Divinylphenylene- and Ethynylvinylphenylene-Bridged Mono‑, Di‑, and Triruthenium Complexes for Covalent Binding to Gold Electrodes

In this work, we describe the preparation and the properties of the novel bis­(vinylphenylene)-bridged diruthenium complexes {Ru­(CO)­(η2-O2C-p-C6H4SAc)­(PiPr3)2}2(μ-CHCH-C6H4-CHCH-1,3 and -1,4) (6 and 7), the bis­(ethynylphenylene)-bridged complex trans-[AcS-p-C6H4-CC-Ru­(dppe)2-CC-p-C6H4-CC-Ru­(dppe)2-CC-p-C6H4-SAc] (11), the bis­(1-ethynyl-4-vinylphenylene)-bridged triruthenium complex trans-[{Ru­(dppe)2}­{−CC-p-C6H4-CHCH-Ru­(CO)­(η2-O2C-p-C6H4SAc)­(PiPr3)2}2] (8), and the monometallic congeners Ru­(CHCH-p-C6H4SAc)­(CO)­(η2-O2C-p-C6H4SAc)­(PiPr3)2 (4) and trans-[Ru­(dppe)2(−CC-p-C6H4-SAc)2] (10).

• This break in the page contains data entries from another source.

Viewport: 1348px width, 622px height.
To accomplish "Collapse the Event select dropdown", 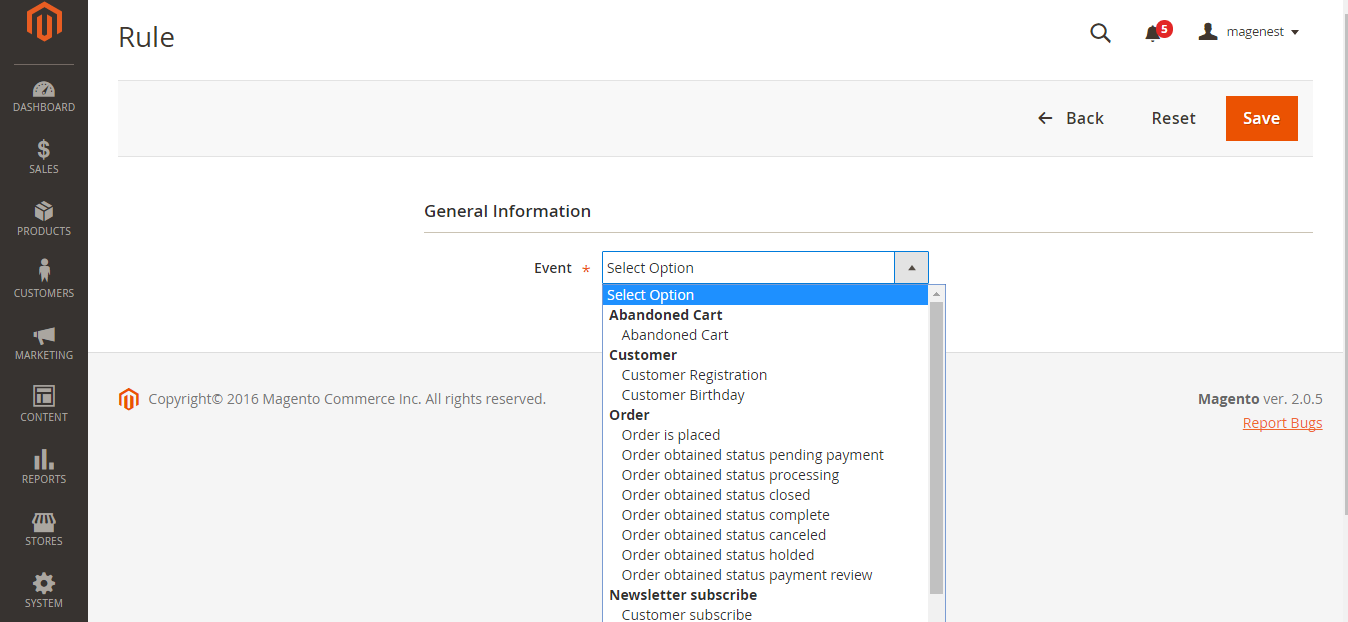I will (911, 268).
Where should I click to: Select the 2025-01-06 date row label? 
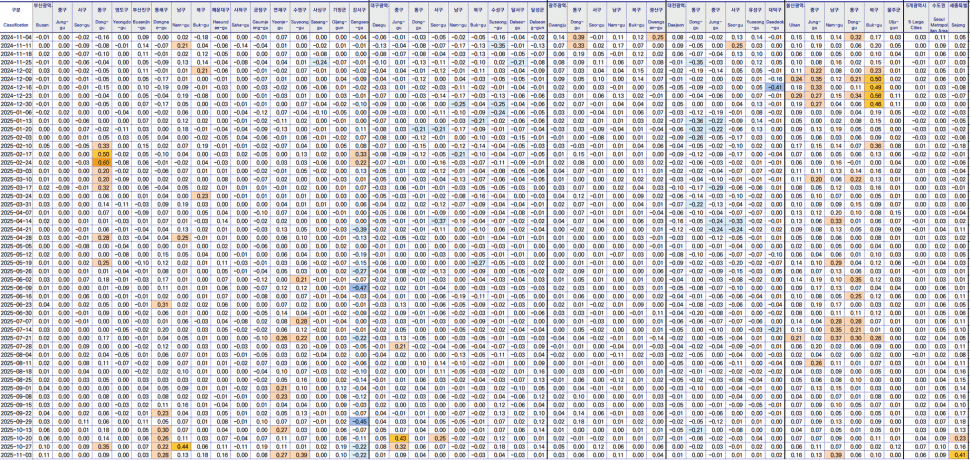click(x=15, y=112)
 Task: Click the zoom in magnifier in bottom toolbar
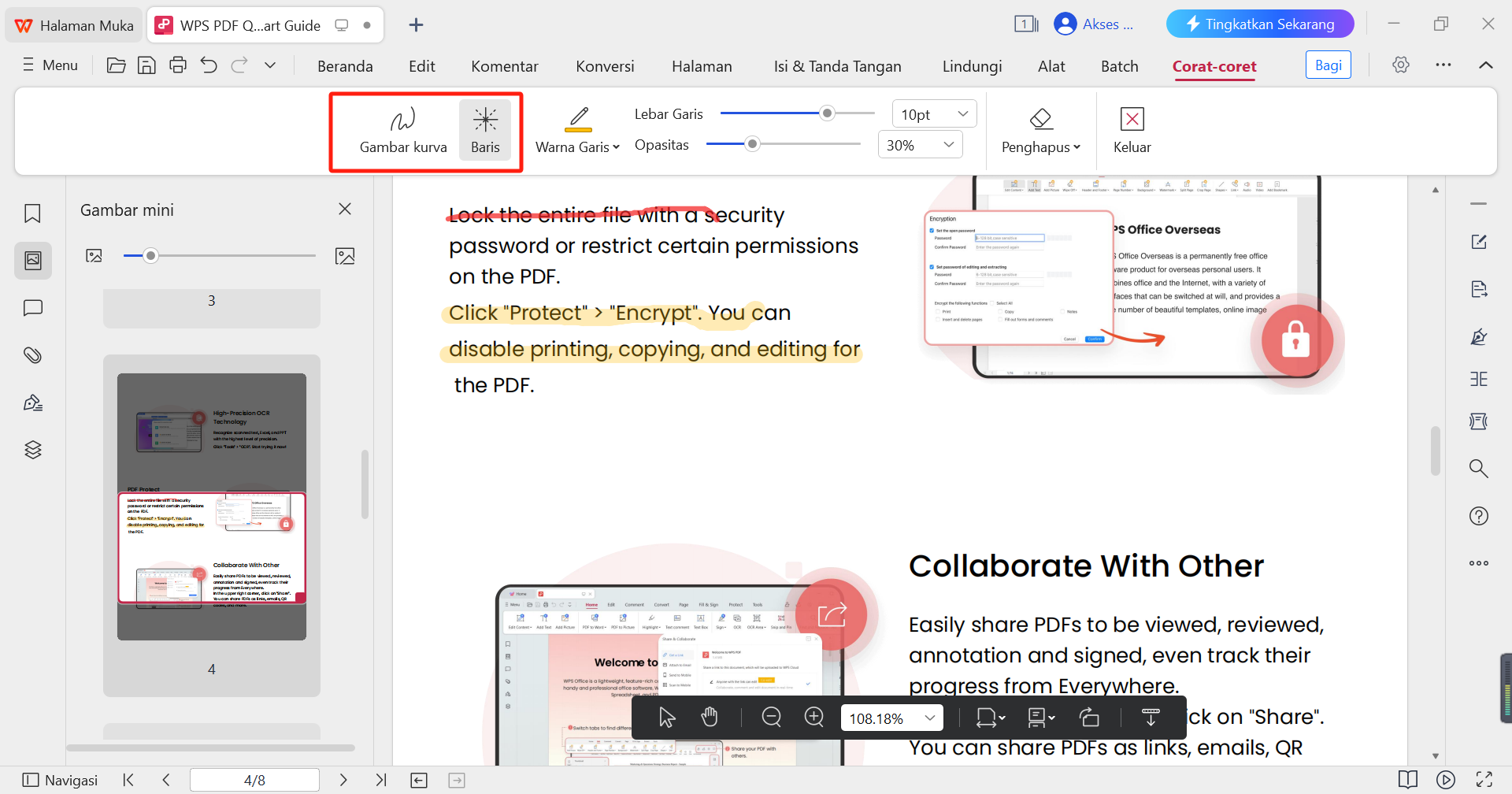click(813, 717)
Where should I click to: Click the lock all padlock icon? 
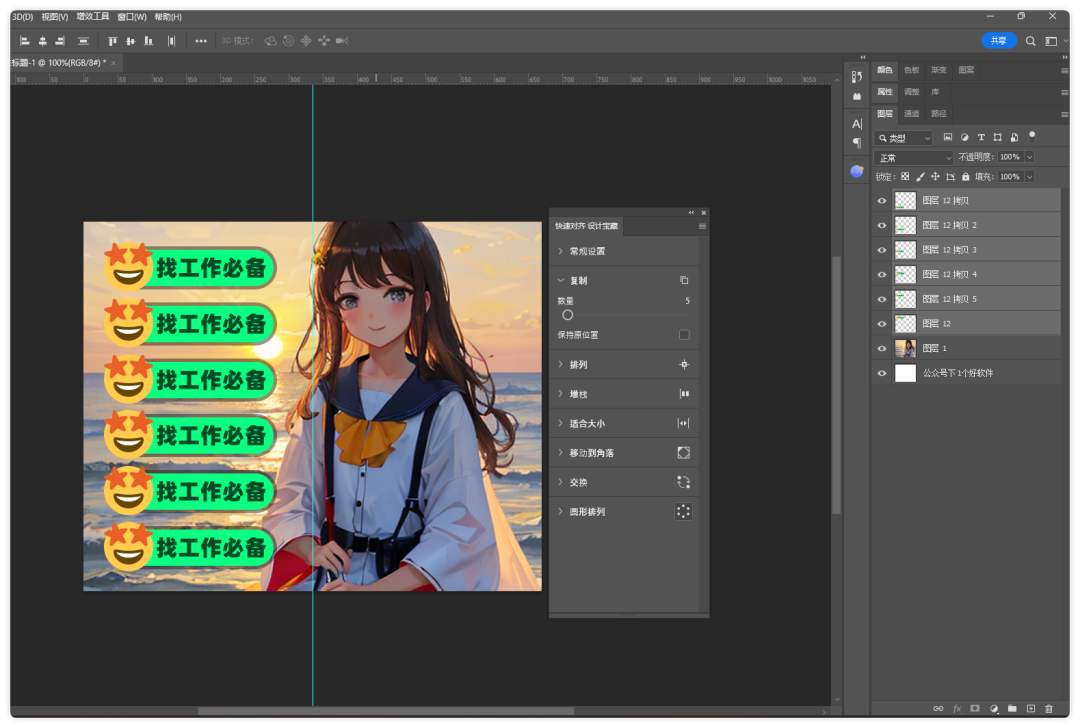point(965,177)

These mono-, bi-, and trimetallic complexes feature terminal acetyl-protected thiol functions for covalent binding to gold surfaces or for bridging the gaps of gold nanoelectrodes. All complexes display low oxidation potentials, and IR studies of the neutral complex 8 and of its various oxidized forms 8n+ indicate the high vinyl/ethynyl bridging ligand contribution to the oxidation processes and complete charge delocalization in all available oxidation states (n = 1–3). Strong delocalization of the relevant occupied frontier MOs over the entire π-conjugated {Ru}–bridge–{Ru′}–bridge–{Ru} backbone is also supported by DFT calculations on the parent complexes V8 and V8OMe. The benzoate ligand bearing the functional group for gold binding is outside the conjugation path and insulates the wirelike central portion of these molecules from their periphery. Upon insertion into molecular junctions, these molecules are expected to enhance sequential tunneling and to facilitate Coulomb blockade behavior. They will thus contribute to our understanding of structure–property relationships for metal-containing molecular wires.